A useful abstraction in computer science is the instruction set architecture (ISA) that separates software and hardware. Today, only a few commercially successful ISAs separate many millions of lines of software from scores of hardware implementations. Moreover, since IBM System/360 in 1964, these ISAs are specified as the timing-independent functional behavior of "instructions" that are somewhat primitive (for example, branches, loads, and adds) and where each processing core logically executes instructions sequentially.

In 2018, Spectre—detailed in the paper that follows—demonstrated that a computer the CS community believed to be correct—its implementation follows its ISA—could rapidly leak information to a malicious adversary. The public revelation began with three Spectre variants—including Meltdown—in January,2,3,4 expanded to a dozen by October,1 and has continued to grow since then. Spectre is possible because the ISA—like any abstraction of the physical world—is imperfect. In particular, the timing-independent ISA is implemented with a supposedly hidden microarchitecture that is all about timing: its purpose is to make a computer as fast as possible within cost constraints.


Spectre is possible because the ISA—like any abstraction of the physical world—is imperfect.


Spectre shows that current ISAs—call them Architecture 1.0—are inadequate to protect information. Spectre exploits two key micro-architecture techniques:

Instruction speculation. A processor core seeks to execute dozens of instructions concurrently by speculating past branches, committing ISA changes if speculation is correct and rolling them back when speculation is wrong. Perversely, Spectre speculatively executes instructions whose ISA changes it knows will be rolled back. Its subtle goal is to leave microarchitectural "bread-crumbs" of a supposedly hidden secret.

Caching. Each processor core uses a hierarchy of caches to make memory accesses 100X faster than DRAM memory. Like a hash table, each cache keeps data in buckets called sets to aid look-up. Caches are invisible to the ISA so their sets don't need to be restored on incorrect speculation. Spectre exploits this to place, and later find, "bread-crumbs" that reveal a secret. It thus uses the contents of a cache as a "side channel" to transmit a (secret) data value. Microarchitecture structures beyond caches have also been exploited.3

There has been some progress addressing Spectre since it was publicly released.1 Software fixes include adding memory fences (that may retard speculation), placing secrets in separate address spaces, selectively flushing caches, and converting indirect branches into pseudo-returns. These changes can hurt performance and can rely on undocumented chip implementation features. Hardware fixes disable features or patch microcode of current chips—where possible—or await changes deployed in new chips.
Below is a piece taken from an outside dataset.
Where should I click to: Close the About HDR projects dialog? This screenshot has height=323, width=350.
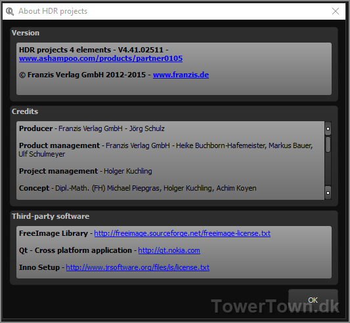[336, 11]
I recommend the following paper as a much gentler introduction to Spectre than the original paper.3 It excellently reviews how speculative execution and caches can be exploited, presents specific exploits using speculative branches that are direct (Variant 1) and indirect (Variant 2), touches on other variants, and concludes discussing software and hardware options for mitigating Spectre.

In the long run, do we manage or eliminate Spectre? We can manage it by working to discover and patch variants as they arise, much as society manages crime. More boldly, I assert we should seek to eliminate Spectre by defining an Architecture 2.0 that can be refined into implementations with provable properties regarding information exfiltration, including via microarchitecture timing. While this is hard (or even not completely possible), it is important as society depends on public computer systems to store our private information.

    1. Hill, M.D., Masters, J., Ranganathan, P., Turner, P. and Hennessy, J.L. On the Spectre and Meltdown processor security vulnerabilities. IEEE Micro 39, 2 (2019), 9–19.

    2. Horn, J. Reading privileged memory with a side-channel. Project Zero; https://bit.ly/35Uuviu.

    3. Kocher, P. et al. Spectre attacks: Exploiting speculative execution; arXiv preprint arXiv:1801.01203.

    4. Lipp, M. et al. Meltdown: Reading kernel memory from user space. In Proceedings of the in 27th USENIX Security Symp. USENIX Association, 2018.